Ron Sun acknowledges that “Conceptual thinking has important roles to play too in cognition”, but he states that “Conceptual thinking is "derived" from low-level mechanisms, because it is secondary in several (radically different but related) senses: evolutionarily, phylogenetically, ontogenetically (developmentally) and ontologically.”

Thus, Ron Sun insists on the need to focus more on the interaction between a cognitive agent and his world, and amongst cognitive agents. “What we need to do to gain a better understanding of comportment [...] is to look into the development of comportment […]. In particular, we should examine its development in the ontogenesis of individual agents, which is the most important means by which an agent develops its subconceptual behavioral routines or comportments, although some of the structures (such as modularity) might be formed evolutionarily, a priori, as discussed before.”

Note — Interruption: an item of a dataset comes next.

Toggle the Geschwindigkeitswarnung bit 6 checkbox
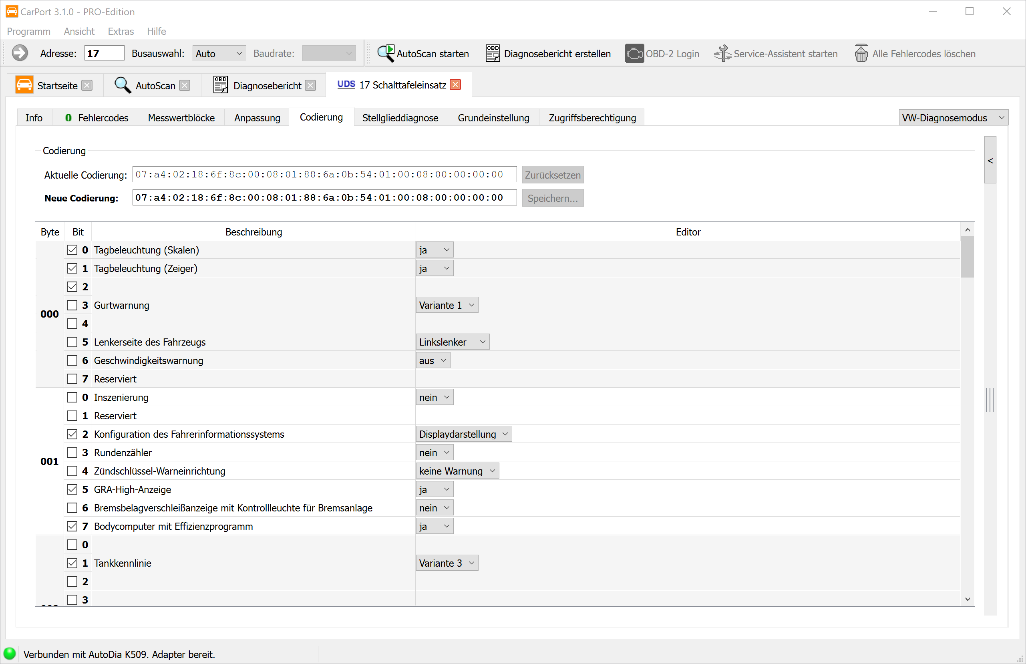[x=72, y=360]
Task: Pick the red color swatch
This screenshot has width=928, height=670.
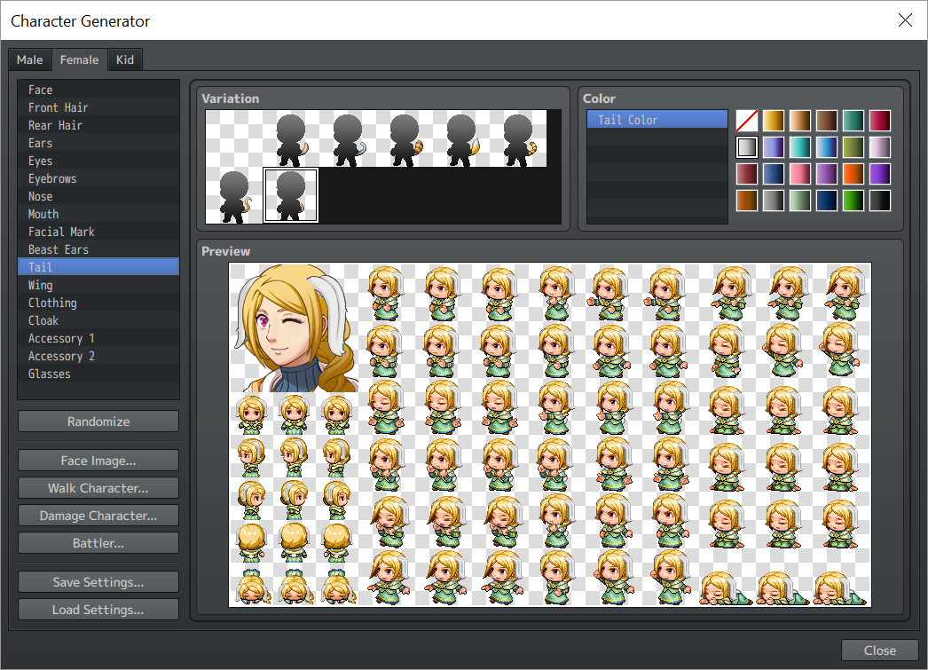Action: point(878,121)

I believe my work follows the directions suggested in this paper because I am focusing on the interaction between an agent and his environment, and implementing buttom-up learning mechanisms from this interaction. My only regret about this paper is that I don’t think it is totally fair with other cognitive architectures than CLARION. I think the dichotomy between implicit and explicit depends on the viewpoint from which we look at it, and thus, I am not sure this dichotomy must be implemented in the cognitive architecture itself. Soar is generally considered as an explicit representationalist approach of cognition, but I can use it to model implicitly-controled behavior. I think this representationalist assumption, on which Soar is based, might even facilitate the implementation of the bottom-up learning of explicit knowledge from implicit know-how.

References

Hidegger, M. (1927). Being and Time. English translation published by Harper and Row, New York. 1962.